PostPosted: Tue Dec 23, 2008 9:06 am Reply with quote Back to top

Page Four: Puzzles Caches and how they drive me mad ……

There is a wide variety of puzzle types, and generally the type of puzzle determines its level of difficulty. So ……..

Level 1

Location puzzles – go to the location and collect data.
Example: GCNZ2D, GCG6JA

Location puzzles – go to the location and follow directions.
Example: GCQDKD,

6-packs – you have to find 6 other puzzles containing bits of the coordinates for the final.
Example: GCWEHG

Level 2

Suduko or the like – a math puzzle, which might be easy or hard.
Example: GCXQN2, GCQC42

Cut and paste – literally, you cut the puzzle apart, and put it together.
Example: GCW2VQ

Word search – another classic puzzle type, where you cross out the letters for a selection of words. What’s left is the answer.
Example: GCN3EH

Level 3

Word scramble – letters of the words are scrambled.
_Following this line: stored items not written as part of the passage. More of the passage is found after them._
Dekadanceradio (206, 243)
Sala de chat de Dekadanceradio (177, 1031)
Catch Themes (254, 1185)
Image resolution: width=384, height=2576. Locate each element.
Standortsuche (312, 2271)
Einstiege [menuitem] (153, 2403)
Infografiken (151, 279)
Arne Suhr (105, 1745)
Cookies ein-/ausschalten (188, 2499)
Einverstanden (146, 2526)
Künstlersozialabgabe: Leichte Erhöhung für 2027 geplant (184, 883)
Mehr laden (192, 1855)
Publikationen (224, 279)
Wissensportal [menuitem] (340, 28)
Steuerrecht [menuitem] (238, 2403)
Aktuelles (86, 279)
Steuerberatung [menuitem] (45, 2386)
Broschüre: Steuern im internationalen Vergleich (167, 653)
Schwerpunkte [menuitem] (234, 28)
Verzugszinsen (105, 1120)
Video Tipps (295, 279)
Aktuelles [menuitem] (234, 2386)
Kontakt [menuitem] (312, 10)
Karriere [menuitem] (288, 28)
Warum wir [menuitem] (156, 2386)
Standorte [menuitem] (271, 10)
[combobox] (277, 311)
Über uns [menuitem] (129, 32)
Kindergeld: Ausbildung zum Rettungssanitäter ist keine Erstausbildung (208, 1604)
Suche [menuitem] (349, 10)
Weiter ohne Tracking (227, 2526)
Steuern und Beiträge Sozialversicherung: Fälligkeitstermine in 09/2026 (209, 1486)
Then, probably you need to do something with the words once you determine what they are.
Example: GCP4TJ, GCV78E, GCRQ7C, GCQW11

Math problems – generally because people are poor in math, these can be fairly difficult.

Mazes – generally they are of poor quality (print) and therefore hard to follow.
Example: GCWJ9F, GCRR7F

Level 4

Data manipulation – info is presented in a scrambled format. You have to unscramble it, and then manipulate it to get numbers.
Example: GCN5WY, GCW64H, GCVQ29, GCV63G

Info search – you need to determine what (kind of) info has been used, and then use it to extract numbers.

Level 5

Logic puzzles – I think they are the hardest because the logic flow is hard.
Example: GCW971

Encryption – generally hard, especially if the ‘language’ used is not apparently English.

Miscellaneous puzzles – something that appears to really be off the wall. Usually twisted logic, strange thought patterns, and other mental contortions are manifested in these puzzles.